Second quarter operating income at Potlatch’s wood products segment quadrupled from the same period a year ago to $11.7 million behind stronger than anticipated demand, higher prices and increased production levels, the company announced today. The segment’s revenues for the period ended June 30 were $83.6 million, up 26% from last year’s second quarter.

Overall, the Spokane, Wash.-based Real Estate Investment Trust saw operating income grow 6% to $100.5 million as sales increased 5% to $117.5 million. Net income for the quarter fell by just over $3 million to $5.1 million.

"We are pleased with our second quarter results, particularly as our wood products segment greatly exceeded expectations during the quarter," said Michael Covey, chairman, president and CEO of Potlatch.

Earnings before interest, taxes, depreciation, depletion and amortization (EBITDDA) was $22.6 million, down almost $7 million from the same period last year. The company defines EBITDDA as net income adjusted for net cash interest expense, provision for income taxes, depreciation, depletion and amortization, the basis of real estate sold and non-cash eliminations.

Despite the optimism, Potlatch’s other units revealed declines in both operating income and revenue. The company’s resource unit saw operating income decrease by $900,000 to $6.7 million as sales dipped by $400,000 to $33.9 million. Seasonal factors at Potlatch’s Idaho operations and a planned harvest deferral in 2012 were cited as reasons for the unit’s declines.

The real estate division also revealed a slide in numbers as operating income fell $4.3 million to $6.7 million and revenues were cut by more than half to finish at $8.7 million. Last year’s second quarter numbers were bolstered by two non-strategic real estate sales in Idaho which produced revenues of $14.3 million.
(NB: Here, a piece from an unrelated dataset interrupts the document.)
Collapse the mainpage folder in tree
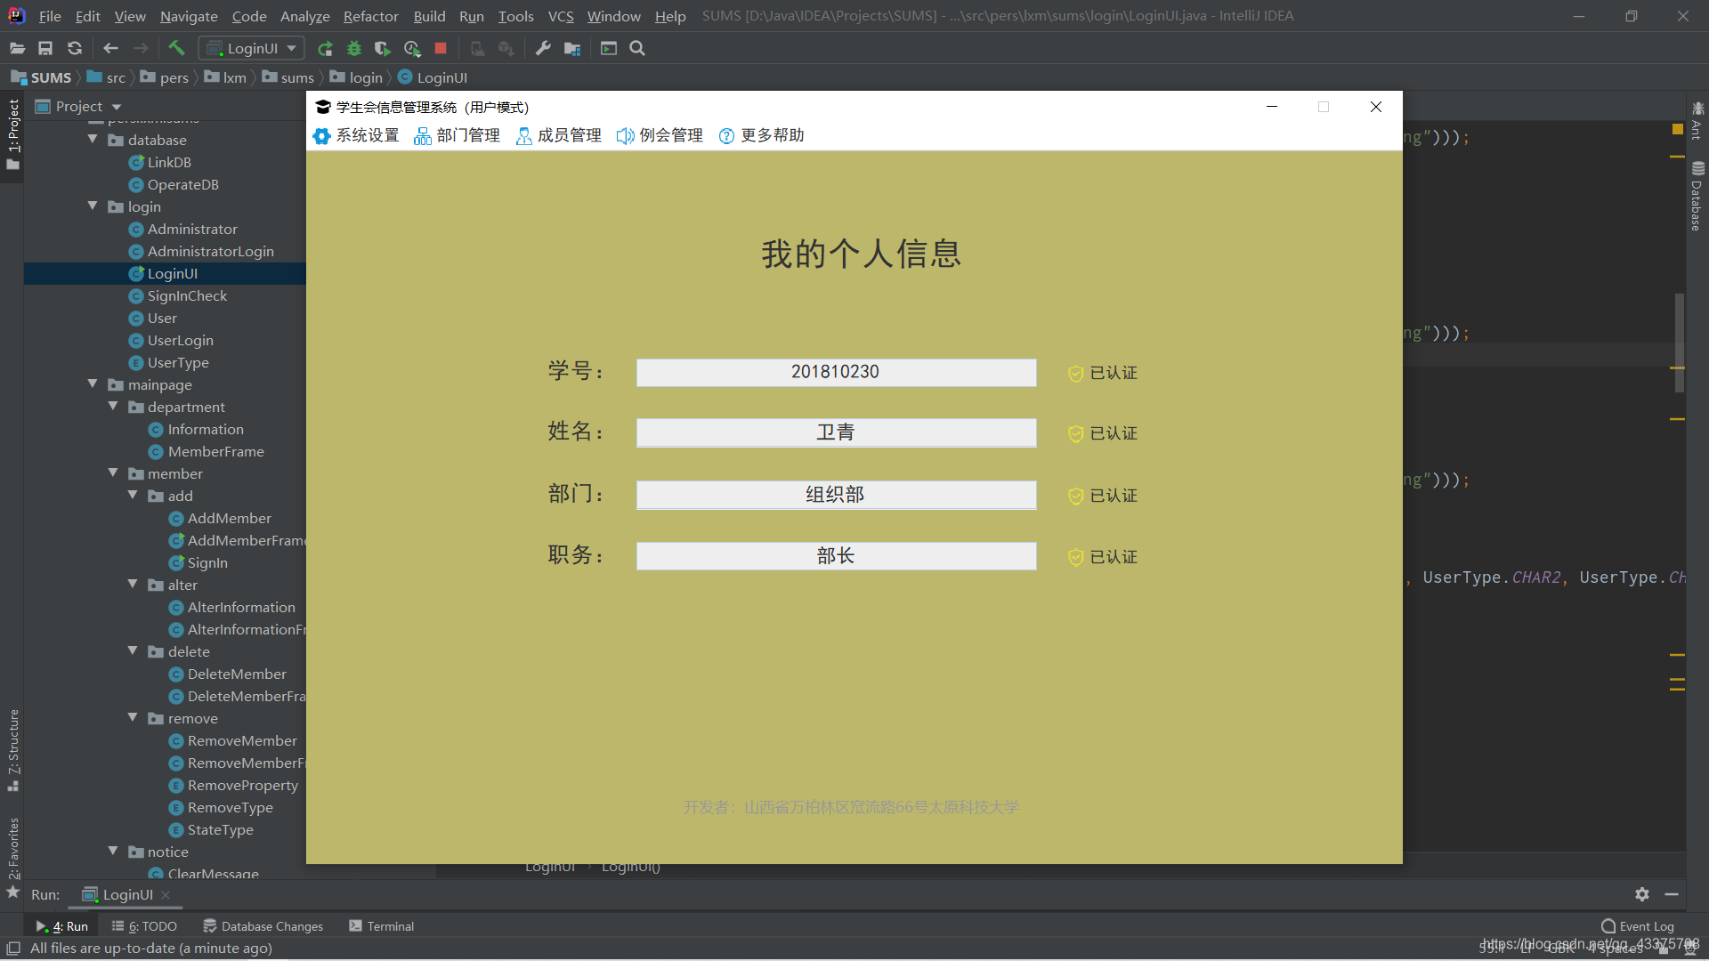pos(93,384)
"Results for the first half of the year exceeded our expectations and we feel confident about continued strong operating results from all of our business segments moving into the second half of 2012," said Covey. "Although there have been, and will continue to be, some slowdowns and setbacks along the way, there are many indications that the domestic housing market has bottomed and is finally beginning to slowly turn upward toward solid and continued recovery."